● **Given text**
□ □ □
Dear Mum...

Well, (Annie's) mum - it's been 20 years to the day since cancer finally got you. I took the day off today and went to visit your grave with flowers. I sat for a while and thought of all the life you've missed - and quite how cross you'd be about it. I realised with a start a few days ago that I had now been alive longer without you than with you around; I was 19 when I lost you and you were 54, and that's just too young.

In the meantime I've: got married (Chris - you'd like him), gained two lovely stepdaughters, owned two more cats, lived life to the fullest, travelled the world and generally grown up. Well, mostly grown up; you'd be disappointed if I were dull. My lasting memory of you will always be your laughter, usually laughing at yourself. Even today after all this time, you are my inner strength when I need it as I hear your laughter in my ears.

I've lived the years without you well I think, with the support of some wonderful friends (and now, of course, Chris). They took your part admirably - supporting me with humour and acceptance. I love them all for this. They can't replace you entirely, but they do well to fill that hole left by you.

I wanted to include some of the words you'd written yourself below. I only knew these words existed a few years ago, when my godmother dug them up out of her files. These words showed me that you were an amazing, quirky, pioneering lady in a very different time. I'm so proud, yet so sad I never got a chance to know you in an adult / adult relationship.

Reading your words below, it would make you smile (as it does me) to know that I'm writing my words in an airport, using an iPad (more powerful than your mainframe) and 3G to access the Internet, having texted my brother to digitally photograph the article and email it to me from his phone. You'd say, "Hang on there - go back a bit - an i-what?". You'd also smile at the fact I can only really work in the job I do today by being able to work from home, and remotely access the work computers a few days a week. You were a part of starting that, you were.
□ □ □
● **What the exercise asks**
Reproduce the letter to Mum above word for word, from its heading through its final sentence.

● **The data**
□ □ □
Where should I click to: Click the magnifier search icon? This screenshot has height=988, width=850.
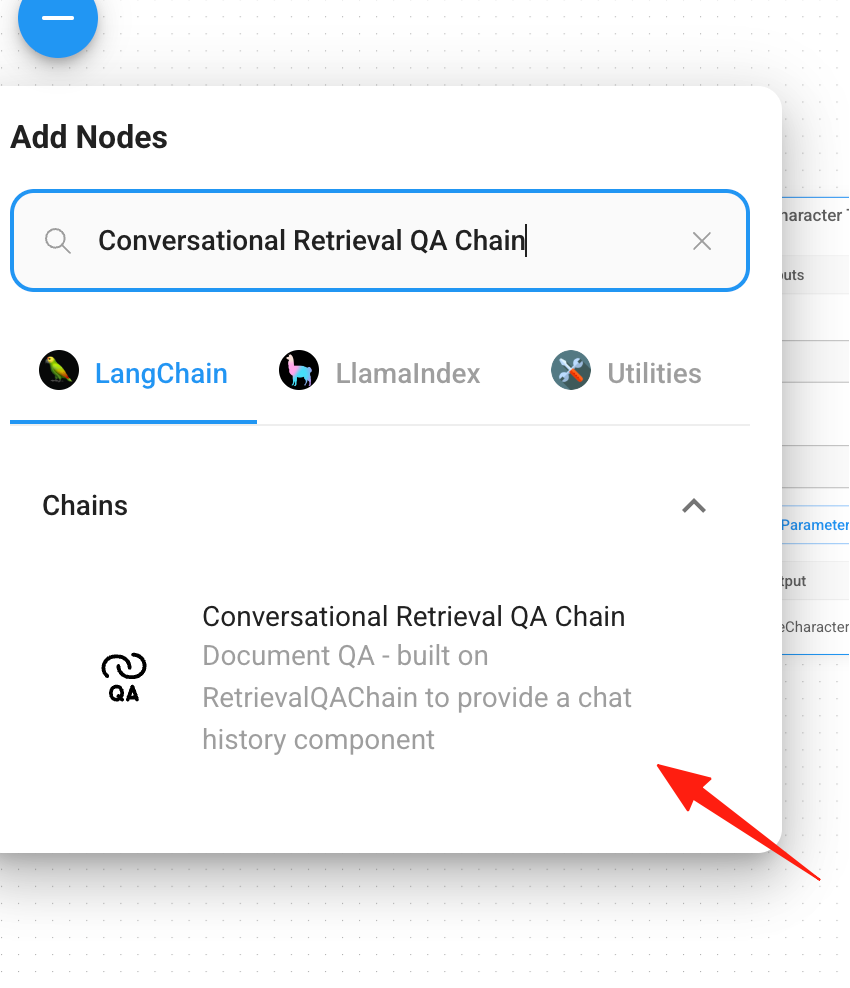point(58,241)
□ □ □
● **Result for this exercise**
Dear Mum...

Well, (Annie's) mum - it's been 20 years to the day since cancer finally got you. I took the day off today and went to visit your grave with flowers. I sat for a while and thought of all the life you've missed - and quite how cross you'd be about it. I realised with a start a few days ago that I had now been alive longer without you than with you around; I was 19 when I lost you and you were 54, and that's just too young.

In the meantime I've: got married (Chris - you'd like him), gained two lovely stepdaughters, owned two more cats, lived life to the fullest, travelled the world and generally grown up. Well, mostly grown up; you'd be disappointed if I were dull. My lasting memory of you will always be your laughter, usually laughing at yourself. Even today after all this time, you are my inner strength when I need it as I hear your laughter in my ears.

I've lived the years without you well I think, with the support of some wonderful friends (and now, of course, Chris). They took your part admirably - supporting me with humour and acceptance. I love them all for this. They can't replace you entirely, but they do well to fill that hole left by you.

I wanted to include some of the words you'd written yourself below. I only knew these words existed a few years ago, when my godmother dug them up out of her files. These words showed me that you were an amazing, quirky, pioneering lady in a very different time. I'm so proud, yet so sad I never got a chance to know you in an adult / adult relationship.

Reading your words below, it would make you smile (as it does me) to know that I'm writing my words in an airport, using an iPad (more powerful than your mainframe) and 3G to access the Internet, having texted my brother to digitally photograph the article and email it to me from his phone. You'd say, "Hang on there - go back a bit - an i-what?". You'd also smile at the fact I can only really work in the job I do today by being able to work from home, and remotely access the work computers a few days a week. You were a part of starting that, you were.